I think this is genuinely my biggest complaint about the C++ standard library. There are countless scenarios where you want deterministic random numbers (for testing if nothing else), so std's distributions are unusable. Fortunately you can just plug in Boost's implementation.

nwallin · a year ago

It's actually really important that uniform_int_distribution is implementation defined. The 'right' way to do it on one architecture is probably not the right way to do it on a different architecture.

For instance, Apple's new CPUs has very fast division. A convenient and useful tool to implement uniform_int_distribution relies on using modulo. So the implementation that runs on Apple's new CPUs ought to use the modulo instructions of the CPU.

On other architectures, the ISA might not even have a modulo instruction. In this case, it's very important that you don't try to emulate modulo in software; it's much better to rely other more complicated constructs to give a uniform distribution.

C++ is also expected to run on GPUs. NVIDIA's CUDA and AMD's HIP are both implementations of C++. (these implementations are non-compliant given the nature of GPUs, but both they and the C++ standard's committee have a shared goal of narrowing that gap) In general, std::uniform_int_distribution uses loops to eliminate redundancies; the 'happy path' has relatively easily predicted branches, but they can and do have instances where the branch is not easily predicted and will as often as not have to loop in order to complete. Doing this on a GPU might be multiple orders of magnitude slower than another method that's better suited for a GPU.

Overzealously dictating an implementation is why C++ ended up with a relatively bad hash table and very bad regex in the standard.
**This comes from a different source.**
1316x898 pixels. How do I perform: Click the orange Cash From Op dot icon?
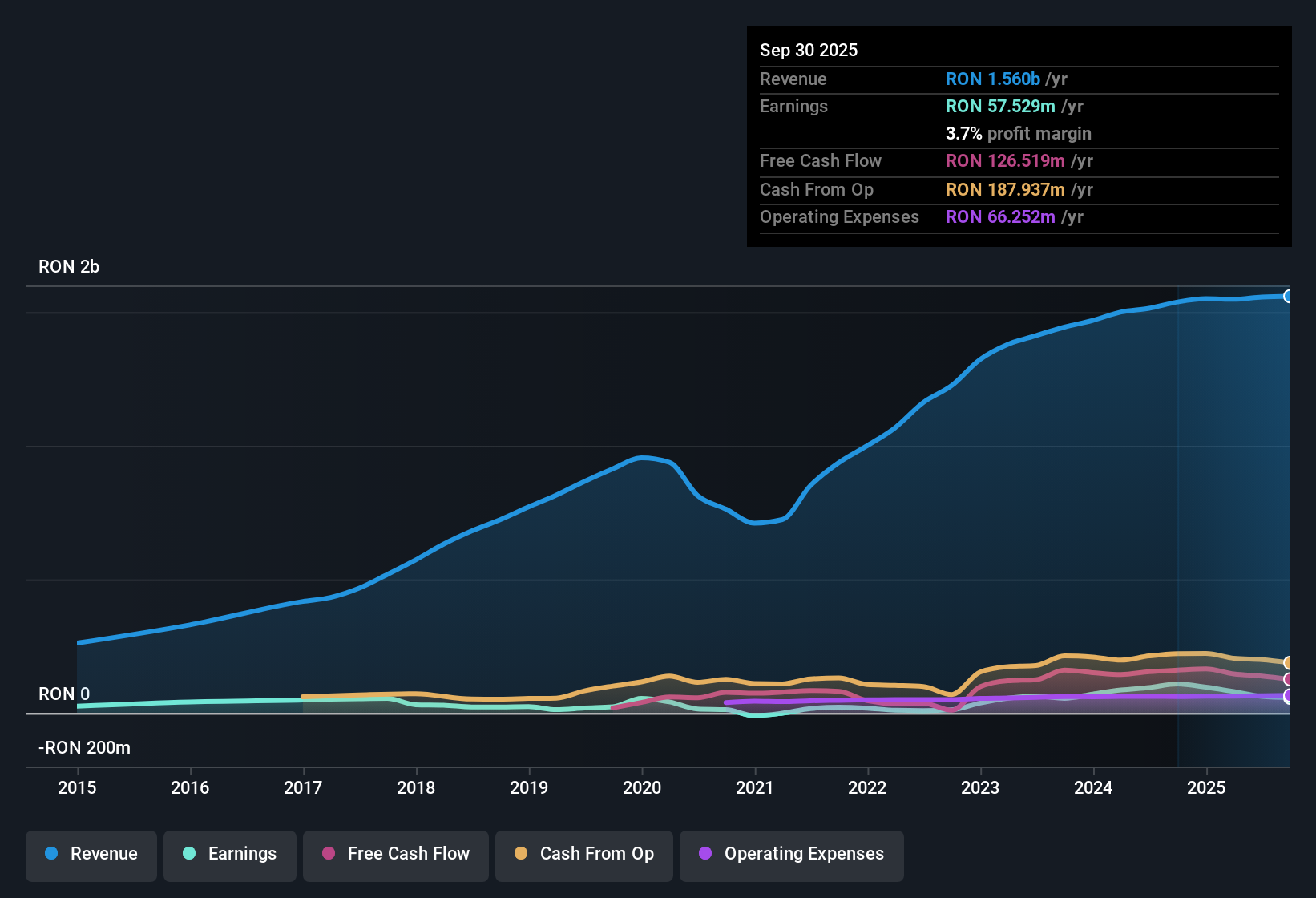pos(520,855)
It's a mistake that shouldn't be made again.

lifthrasiir · a year ago

But reproducibility is as important as performance for the vast majority of use cases, if these implementation-defined bits start to affect the observable outcomes. (That's why we define the required time complexity for many container-related functions but do not actually specify the exact algorithm; difference in Big-O time complexity is just large enough to be "observed".)

A common solution is to provide two versions of such features, one for the less reproducible but maximally performant version and another for common middle grounds that can be reproduced reasonably efficiently across many common platforms. In fact I believe `std::chrono` was designed in that way to sidestep many uncertainties in platform clock implementations.

aw1621107 · a year ago

> Overzealously dictating an implementation is why C++ ended up with a relatively bad hash table and very bad regex in the standard.
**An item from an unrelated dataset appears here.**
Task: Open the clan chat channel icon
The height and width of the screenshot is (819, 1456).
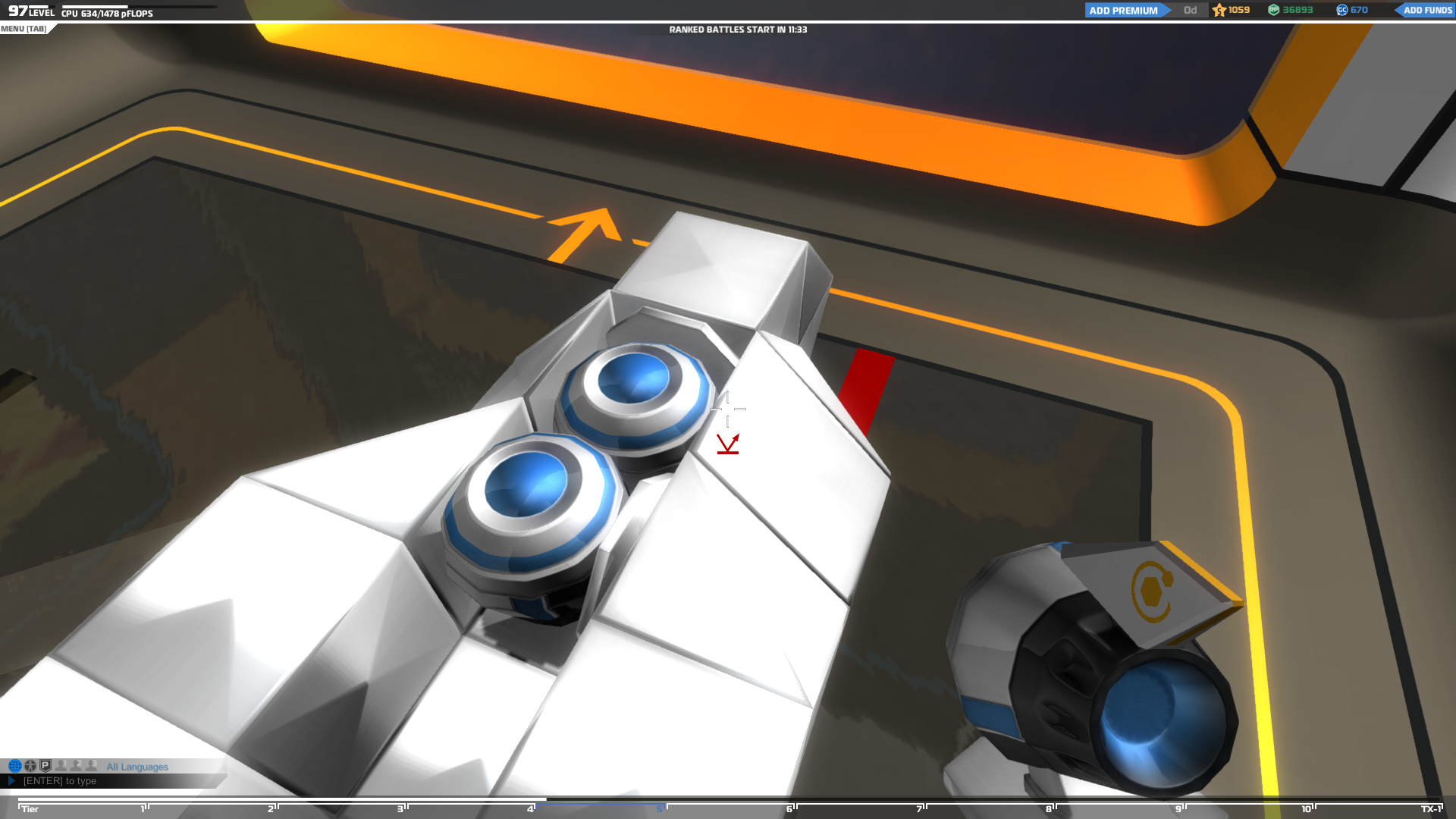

What parts of the standard dictate a particular regex implementation? IIRC the performance issues are usually blamed on ABI compatibility constraints rather than the standard making a fast(er) implementation impossible.
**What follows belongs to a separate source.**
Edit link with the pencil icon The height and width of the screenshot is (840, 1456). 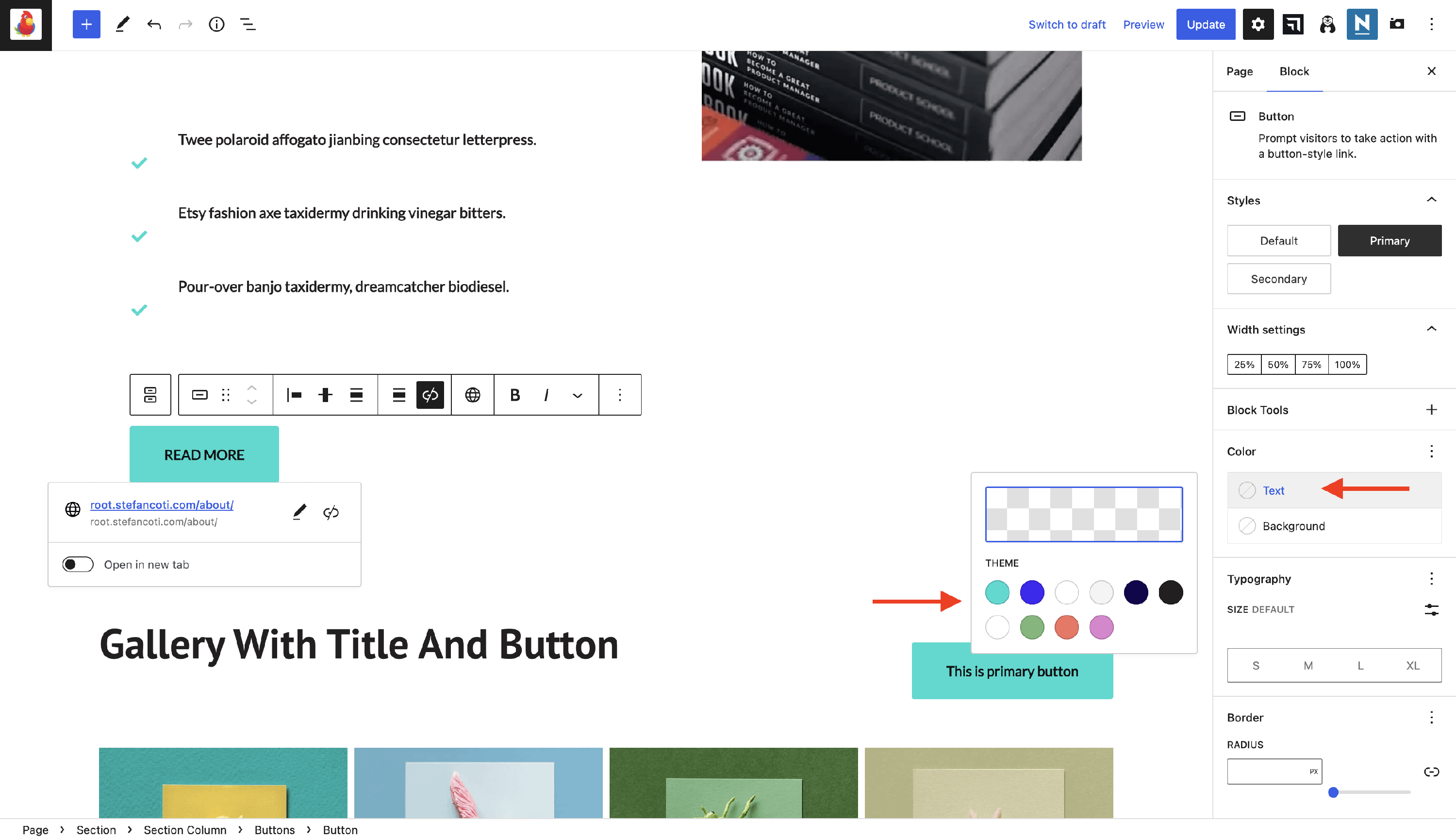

myworkinisgood · a year ago

Nobody is using standard library for high-performant random number implementations.

quotemstr · a year ago

> I think this is genuinely my biggest complaint about the C++ standard library

What do you think of Abseil hash tables randomizing themselves (piggybacking on ASLR) on each start of your program?

slaymaker1907 · a year ago

Their justification is here https://github.com/abseil/abseil-cpp/issues/720

However, I personally disagree with them since I think it's really important to have _some_ basic reproducibility for things like reproducing the results of a randomized test. In that case, I'm going to avoid changing as much as possible anyways.

chipdart · a year ago

> There are countless scenarios where you want deterministic random numbers (for testing if nothing else), so std's distributions are unusable. Fortunately you can just plug in Boost's implementation.

I don't understand what's your complain. If you're already plugging in alternative implementations,what stops you from actually stubbing these random number generators with any realization at all?

akira2501 · a year ago

It's a compromised and goofy implementation with lots of warts. What's the point it in having a /standard/ library then?